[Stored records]
◇ ◇ ◇ ◇

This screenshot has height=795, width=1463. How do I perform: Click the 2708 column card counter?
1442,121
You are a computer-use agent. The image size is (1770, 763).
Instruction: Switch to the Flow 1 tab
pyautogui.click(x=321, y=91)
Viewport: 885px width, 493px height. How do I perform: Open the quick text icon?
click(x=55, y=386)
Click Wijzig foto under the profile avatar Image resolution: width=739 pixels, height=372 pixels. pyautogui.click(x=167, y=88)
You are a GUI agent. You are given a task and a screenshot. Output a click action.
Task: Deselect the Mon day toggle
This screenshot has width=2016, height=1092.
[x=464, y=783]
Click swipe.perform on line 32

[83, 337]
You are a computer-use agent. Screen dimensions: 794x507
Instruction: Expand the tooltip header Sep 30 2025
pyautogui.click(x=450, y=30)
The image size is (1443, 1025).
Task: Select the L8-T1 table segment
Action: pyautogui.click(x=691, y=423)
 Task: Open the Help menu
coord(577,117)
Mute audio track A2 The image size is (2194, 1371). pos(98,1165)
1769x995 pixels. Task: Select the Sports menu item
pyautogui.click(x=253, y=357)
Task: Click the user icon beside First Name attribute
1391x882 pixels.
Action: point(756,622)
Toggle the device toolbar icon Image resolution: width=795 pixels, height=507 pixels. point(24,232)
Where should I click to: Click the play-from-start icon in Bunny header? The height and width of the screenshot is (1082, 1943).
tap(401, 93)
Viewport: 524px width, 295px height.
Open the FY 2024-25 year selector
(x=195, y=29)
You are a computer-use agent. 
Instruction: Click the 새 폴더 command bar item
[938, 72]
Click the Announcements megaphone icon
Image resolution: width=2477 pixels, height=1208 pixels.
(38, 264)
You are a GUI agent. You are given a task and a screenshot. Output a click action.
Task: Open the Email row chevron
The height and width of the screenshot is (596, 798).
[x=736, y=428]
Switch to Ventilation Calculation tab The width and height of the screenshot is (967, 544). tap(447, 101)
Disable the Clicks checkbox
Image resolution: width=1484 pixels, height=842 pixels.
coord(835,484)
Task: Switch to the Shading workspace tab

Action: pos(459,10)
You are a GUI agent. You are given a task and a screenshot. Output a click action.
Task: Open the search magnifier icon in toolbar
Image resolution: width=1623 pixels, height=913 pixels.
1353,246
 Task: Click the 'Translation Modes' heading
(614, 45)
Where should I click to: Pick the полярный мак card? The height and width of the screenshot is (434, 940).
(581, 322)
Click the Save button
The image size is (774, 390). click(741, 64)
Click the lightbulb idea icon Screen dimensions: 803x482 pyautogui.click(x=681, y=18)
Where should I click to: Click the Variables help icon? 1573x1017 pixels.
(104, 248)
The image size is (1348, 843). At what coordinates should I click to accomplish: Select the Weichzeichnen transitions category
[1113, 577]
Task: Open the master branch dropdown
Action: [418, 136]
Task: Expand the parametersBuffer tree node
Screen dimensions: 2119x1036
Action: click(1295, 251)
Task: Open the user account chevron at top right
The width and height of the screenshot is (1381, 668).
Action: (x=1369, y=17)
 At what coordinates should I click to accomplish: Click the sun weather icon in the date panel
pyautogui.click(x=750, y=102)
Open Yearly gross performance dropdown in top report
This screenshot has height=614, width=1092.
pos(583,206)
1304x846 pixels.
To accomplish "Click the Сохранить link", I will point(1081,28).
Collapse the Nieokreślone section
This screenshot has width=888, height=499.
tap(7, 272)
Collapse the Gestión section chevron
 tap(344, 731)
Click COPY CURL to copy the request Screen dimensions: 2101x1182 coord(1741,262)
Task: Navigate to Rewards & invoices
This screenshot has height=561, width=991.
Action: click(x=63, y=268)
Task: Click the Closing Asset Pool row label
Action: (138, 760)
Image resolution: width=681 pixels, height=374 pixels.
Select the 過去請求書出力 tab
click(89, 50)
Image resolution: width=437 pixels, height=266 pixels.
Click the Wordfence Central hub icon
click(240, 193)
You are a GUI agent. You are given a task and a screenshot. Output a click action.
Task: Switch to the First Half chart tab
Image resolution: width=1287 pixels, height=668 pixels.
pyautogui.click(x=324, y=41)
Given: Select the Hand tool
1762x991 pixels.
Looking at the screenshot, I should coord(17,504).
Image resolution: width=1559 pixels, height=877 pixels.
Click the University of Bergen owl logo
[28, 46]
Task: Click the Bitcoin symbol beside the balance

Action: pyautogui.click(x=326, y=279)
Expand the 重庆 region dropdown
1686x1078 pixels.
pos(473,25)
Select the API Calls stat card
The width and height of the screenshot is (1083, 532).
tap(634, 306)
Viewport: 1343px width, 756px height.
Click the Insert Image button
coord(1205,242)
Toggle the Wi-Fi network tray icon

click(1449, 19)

◇ ◇ ◇ ◇

Problem statement
What you return must be the entries, given again word for word.

Task answer
This screenshot has height=795, width=1463. How do I perform: Click the 2708 column card counter?
1442,121
You are a computer-use agent. The image size is (1770, 763).
Instruction: Switch to the Flow 1 tab
pyautogui.click(x=321, y=91)
Viewport: 885px width, 493px height. How do I perform: Open the quick text icon?
click(x=55, y=386)
Click Wijzig foto under the profile avatar Image resolution: width=739 pixels, height=372 pixels. pyautogui.click(x=167, y=88)
You are a GUI agent. You are given a task and a screenshot. Output a click action.
Task: Deselect the Mon day toggle
This screenshot has width=2016, height=1092.
[x=464, y=783]
Click swipe.perform on line 32

[83, 337]
You are a computer-use agent. Screen dimensions: 794x507
Instruction: Expand the tooltip header Sep 30 2025
pyautogui.click(x=450, y=30)
The image size is (1443, 1025).
Task: Select the L8-T1 table segment
Action: pyautogui.click(x=691, y=423)
 Task: Open the Help menu
coord(577,117)
Mute audio track A2 The image size is (2194, 1371). pos(98,1165)
1769x995 pixels. Task: Select the Sports menu item
pyautogui.click(x=253, y=357)
Task: Click the user icon beside First Name attribute
1391x882 pixels.
Action: point(756,622)
Toggle the device toolbar icon Image resolution: width=795 pixels, height=507 pixels. point(24,232)
Where should I click to: Click the play-from-start icon in Bunny header? The height and width of the screenshot is (1082, 1943).
tap(401, 93)
Viewport: 524px width, 295px height.
Open the FY 2024-25 year selector
(x=195, y=29)
You are a computer-use agent. 
Instruction: Click the 새 폴더 command bar item
[938, 72]
Click the Announcements megaphone icon
Image resolution: width=2477 pixels, height=1208 pixels.
(38, 264)
You are a GUI agent. You are given a task and a screenshot. Output a click action.
Task: Open the Email row chevron
The height and width of the screenshot is (596, 798).
[x=736, y=428]
Switch to Ventilation Calculation tab The width and height of the screenshot is (967, 544). tap(447, 101)
Disable the Clicks checkbox
Image resolution: width=1484 pixels, height=842 pixels.
coord(835,484)
Task: Switch to the Shading workspace tab

Action: pos(459,10)
You are a GUI agent. You are given a task and a screenshot. Output a click action.
Task: Open the search magnifier icon in toolbar
Image resolution: width=1623 pixels, height=913 pixels.
1353,246
 Task: Click the 'Translation Modes' heading
(614, 45)
Where should I click to: Pick the полярный мак card? The height and width of the screenshot is (434, 940).
(581, 322)
Click the Save button
The image size is (774, 390). click(741, 64)
Click the lightbulb idea icon Screen dimensions: 803x482 pyautogui.click(x=681, y=18)
Where should I click to: Click the Variables help icon? 1573x1017 pixels.
(104, 248)
The image size is (1348, 843). At what coordinates should I click to accomplish: Select the Weichzeichnen transitions category
[1113, 577]
Task: Open the master branch dropdown
Action: [418, 136]
Task: Expand the parametersBuffer tree node
Screen dimensions: 2119x1036
Action: click(1295, 251)
Task: Open the user account chevron at top right
The width and height of the screenshot is (1381, 668).
Action: (x=1369, y=17)
 At what coordinates should I click to accomplish: Click the sun weather icon in the date panel
pyautogui.click(x=750, y=102)
Open Yearly gross performance dropdown in top report
This screenshot has height=614, width=1092.
pos(583,206)
1304x846 pixels.
To accomplish "Click the Сохранить link", I will point(1081,28).
Collapse the Nieokreślone section
This screenshot has width=888, height=499.
tap(7, 272)
Collapse the Gestión section chevron
 tap(344, 731)
Click COPY CURL to copy the request Screen dimensions: 2101x1182 coord(1741,262)
Task: Navigate to Rewards & invoices
This screenshot has height=561, width=991.
Action: click(x=63, y=268)
Task: Click the Closing Asset Pool row label
Action: (138, 760)
Image resolution: width=681 pixels, height=374 pixels.
Select the 過去請求書出力 tab
click(89, 50)
Image resolution: width=437 pixels, height=266 pixels.
Click the Wordfence Central hub icon
click(240, 193)
You are a GUI agent. You are given a task and a screenshot. Output a click action.
Task: Switch to the First Half chart tab
Image resolution: width=1287 pixels, height=668 pixels.
pyautogui.click(x=324, y=41)
Given: Select the Hand tool
1762x991 pixels.
Looking at the screenshot, I should coord(17,504).
Image resolution: width=1559 pixels, height=877 pixels.
Click the University of Bergen owl logo
[28, 46]
Task: Click the Bitcoin symbol beside the balance

Action: pyautogui.click(x=326, y=279)
Expand the 重庆 region dropdown
1686x1078 pixels.
pos(473,25)
Select the API Calls stat card
The width and height of the screenshot is (1083, 532).
tap(634, 306)
Viewport: 1343px width, 756px height.
Click the Insert Image button
coord(1205,242)
Toggle the Wi-Fi network tray icon

click(1449, 19)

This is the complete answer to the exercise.